For the material below, output exactly the span from the line with "Click the Leerlaufzeit-Timeout" to the line with "Click the Details", including both, and nothing besides.

▶ PROVIDED DATA:

BEGIN

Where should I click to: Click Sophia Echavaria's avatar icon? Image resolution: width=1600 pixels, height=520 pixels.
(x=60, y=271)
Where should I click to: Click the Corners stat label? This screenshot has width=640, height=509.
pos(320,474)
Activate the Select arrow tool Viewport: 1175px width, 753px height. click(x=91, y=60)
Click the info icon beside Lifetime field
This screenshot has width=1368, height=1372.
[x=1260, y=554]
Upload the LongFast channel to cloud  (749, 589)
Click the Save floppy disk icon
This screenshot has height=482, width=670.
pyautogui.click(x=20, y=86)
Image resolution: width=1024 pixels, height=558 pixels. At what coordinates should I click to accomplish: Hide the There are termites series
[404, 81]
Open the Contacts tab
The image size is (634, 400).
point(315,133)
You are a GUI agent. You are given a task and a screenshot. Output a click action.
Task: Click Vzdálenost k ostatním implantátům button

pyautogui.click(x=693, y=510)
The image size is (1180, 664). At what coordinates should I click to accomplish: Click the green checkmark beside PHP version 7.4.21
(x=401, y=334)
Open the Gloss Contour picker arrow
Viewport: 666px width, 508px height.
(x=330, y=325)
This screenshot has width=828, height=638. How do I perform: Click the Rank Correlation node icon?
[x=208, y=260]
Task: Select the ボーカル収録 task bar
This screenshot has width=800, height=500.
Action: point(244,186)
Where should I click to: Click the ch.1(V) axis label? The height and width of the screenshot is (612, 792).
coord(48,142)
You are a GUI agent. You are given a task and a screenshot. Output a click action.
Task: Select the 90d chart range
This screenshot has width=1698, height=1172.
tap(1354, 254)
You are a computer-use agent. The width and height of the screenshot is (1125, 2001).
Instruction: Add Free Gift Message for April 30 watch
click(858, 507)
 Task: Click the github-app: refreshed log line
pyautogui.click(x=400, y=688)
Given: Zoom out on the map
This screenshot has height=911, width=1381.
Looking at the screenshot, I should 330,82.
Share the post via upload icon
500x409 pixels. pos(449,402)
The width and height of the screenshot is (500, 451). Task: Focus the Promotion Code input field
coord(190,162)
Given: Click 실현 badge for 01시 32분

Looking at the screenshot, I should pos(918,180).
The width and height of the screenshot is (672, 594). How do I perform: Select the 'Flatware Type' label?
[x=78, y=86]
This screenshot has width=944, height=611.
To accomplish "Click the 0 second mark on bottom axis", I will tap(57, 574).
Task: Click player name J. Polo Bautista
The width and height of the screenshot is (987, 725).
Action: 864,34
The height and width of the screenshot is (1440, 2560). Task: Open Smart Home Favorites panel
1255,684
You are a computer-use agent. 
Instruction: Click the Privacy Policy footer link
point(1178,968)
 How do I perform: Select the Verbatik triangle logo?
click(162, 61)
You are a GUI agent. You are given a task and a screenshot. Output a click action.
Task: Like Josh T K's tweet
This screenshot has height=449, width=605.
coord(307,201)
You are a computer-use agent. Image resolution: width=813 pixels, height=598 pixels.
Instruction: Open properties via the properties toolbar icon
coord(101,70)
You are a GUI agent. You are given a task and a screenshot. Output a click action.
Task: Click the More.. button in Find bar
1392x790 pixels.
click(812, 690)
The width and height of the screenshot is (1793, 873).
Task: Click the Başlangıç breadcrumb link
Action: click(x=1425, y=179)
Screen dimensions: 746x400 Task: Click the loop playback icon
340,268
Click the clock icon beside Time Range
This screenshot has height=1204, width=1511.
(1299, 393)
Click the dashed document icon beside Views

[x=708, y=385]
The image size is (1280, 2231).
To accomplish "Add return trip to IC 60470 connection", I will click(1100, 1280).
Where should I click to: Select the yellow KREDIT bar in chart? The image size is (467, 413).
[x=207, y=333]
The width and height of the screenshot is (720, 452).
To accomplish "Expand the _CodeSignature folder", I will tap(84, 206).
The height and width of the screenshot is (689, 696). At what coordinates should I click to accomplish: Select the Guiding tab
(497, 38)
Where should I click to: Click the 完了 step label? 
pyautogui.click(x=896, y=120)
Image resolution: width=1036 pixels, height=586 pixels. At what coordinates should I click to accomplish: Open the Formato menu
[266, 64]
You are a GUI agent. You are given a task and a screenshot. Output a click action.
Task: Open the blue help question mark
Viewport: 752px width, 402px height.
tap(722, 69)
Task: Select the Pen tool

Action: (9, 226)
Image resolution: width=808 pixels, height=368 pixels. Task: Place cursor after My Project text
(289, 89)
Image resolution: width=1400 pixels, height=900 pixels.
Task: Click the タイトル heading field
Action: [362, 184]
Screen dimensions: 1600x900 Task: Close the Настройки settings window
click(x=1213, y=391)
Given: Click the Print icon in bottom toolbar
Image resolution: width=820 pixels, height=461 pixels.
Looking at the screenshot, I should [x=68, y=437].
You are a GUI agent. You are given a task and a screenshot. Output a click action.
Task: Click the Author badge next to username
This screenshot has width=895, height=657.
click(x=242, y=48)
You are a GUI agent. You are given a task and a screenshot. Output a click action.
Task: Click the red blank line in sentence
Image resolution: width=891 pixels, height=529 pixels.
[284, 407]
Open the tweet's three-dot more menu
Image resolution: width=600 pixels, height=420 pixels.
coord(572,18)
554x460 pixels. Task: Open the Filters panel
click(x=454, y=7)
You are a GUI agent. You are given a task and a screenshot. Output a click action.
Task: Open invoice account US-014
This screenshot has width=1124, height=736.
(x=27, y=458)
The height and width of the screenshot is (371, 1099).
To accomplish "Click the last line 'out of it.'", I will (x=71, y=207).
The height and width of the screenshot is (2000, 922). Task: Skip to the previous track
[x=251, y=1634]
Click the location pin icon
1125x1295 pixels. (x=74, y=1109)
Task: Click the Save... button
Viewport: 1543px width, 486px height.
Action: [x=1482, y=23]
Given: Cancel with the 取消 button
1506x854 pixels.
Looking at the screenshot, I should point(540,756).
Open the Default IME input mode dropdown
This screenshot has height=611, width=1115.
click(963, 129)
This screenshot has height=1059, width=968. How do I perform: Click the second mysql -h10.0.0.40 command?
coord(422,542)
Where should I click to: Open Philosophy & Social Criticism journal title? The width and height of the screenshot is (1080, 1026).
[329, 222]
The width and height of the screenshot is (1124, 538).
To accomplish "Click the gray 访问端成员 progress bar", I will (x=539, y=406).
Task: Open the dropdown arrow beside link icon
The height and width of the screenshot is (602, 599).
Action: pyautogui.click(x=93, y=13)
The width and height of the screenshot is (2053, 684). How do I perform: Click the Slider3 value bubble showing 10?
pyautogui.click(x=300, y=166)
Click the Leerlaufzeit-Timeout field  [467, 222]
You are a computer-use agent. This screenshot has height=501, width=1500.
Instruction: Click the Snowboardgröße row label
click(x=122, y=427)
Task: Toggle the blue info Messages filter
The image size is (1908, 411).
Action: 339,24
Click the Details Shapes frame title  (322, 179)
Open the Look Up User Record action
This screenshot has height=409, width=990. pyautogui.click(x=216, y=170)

END

▶ TASK OUTPUT:
Click the Leerlaufzeit-Timeout field  [467, 222]
You are a computer-use agent. This screenshot has height=501, width=1500.
Instruction: Click the Snowboardgröße row label
click(x=122, y=427)
Task: Toggle the blue info Messages filter
The image size is (1908, 411).
Action: 339,24
Click the Details Shapes frame title  (322, 179)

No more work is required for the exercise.